QUESTION

# Prove that the value of $\sqrt {\dfrac{{1 + \sin \theta }}{{1 - \sin \theta }}} + \sqrt {\dfrac{{1 - \sin \theta }}{{1 + \sin \theta }}} = 2\sec \theta$

Hint: To solve these types of problems, let us rationalise the denominator and solve.

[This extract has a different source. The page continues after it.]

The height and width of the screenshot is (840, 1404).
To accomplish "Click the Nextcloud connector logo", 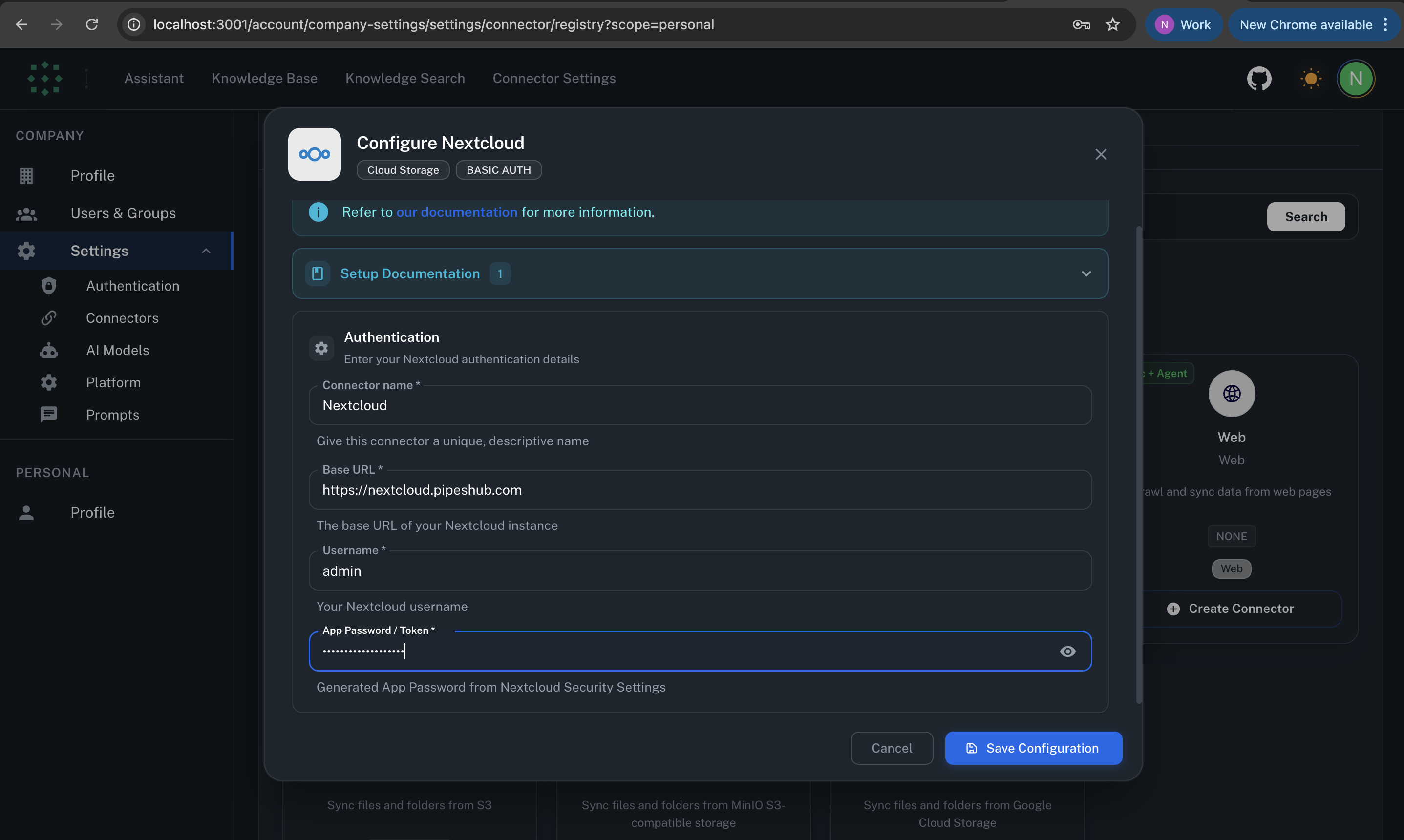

The LHS given is $\sqrt {\dfrac{{1 + \sin \theta }}{{1 - \sin \theta }}} + \sqrt {\dfrac{{1 - \sin \theta }}{{1 + \sin \theta }}}$

So, let us now rationalise the denominators in both the terms
So, we get $\sqrt {\dfrac{{1 - \sin \theta }}{{1 + \sin \theta }} \times \dfrac{{1 - \sin \theta }}{{1 - \sin \theta }}} + \sqrt {\dfrac{{1 + \sin \theta }}{{1 - \sin \theta }} \times \dfrac{{1 + \sin \theta }}{{1 + \sin \theta }}}$
$= \sqrt {\dfrac{{{{\left( {1 - \sin \theta } \right)}^2}}}{{1 - {{\sin }^2}\theta }}} + \sqrt {\dfrac{{{{\left( {1 + \sin \theta } \right)}^2}}}{{1 - {{\sin }^2}\theta }}} \\ \\$
We know that ${\sin ^2}\theta + {\cos ^2}\theta = 1 \\ \\$
$\Rightarrow 1 - {\sin ^2}\theta = {\cos ^2}\theta \\ \Rightarrow \sqrt {1 - {{\sin }^2}\theta } = \cos \theta \\$
So, we get the equation as
$\dfrac{{1 - \sin \theta }}{{\cos \theta }} + \dfrac{{1 + \sin \theta }}{{\cos \theta }}$
On adding the two terms, we get
$\dfrac{{1 - \sin \theta + 1 + \sin \theta }}{{\cos \theta }} \\ = \dfrac{2}{{\cos \theta }} \\$
Since, cos and sec are reciprocal of each other, we can write the equation as
$2\sec \theta$ =RHS
Hence , the result is proved.

Note: Whenever, solving these type of problems, make use of the appropriate trigonometric identities in accordance to the RHS which has to be proved.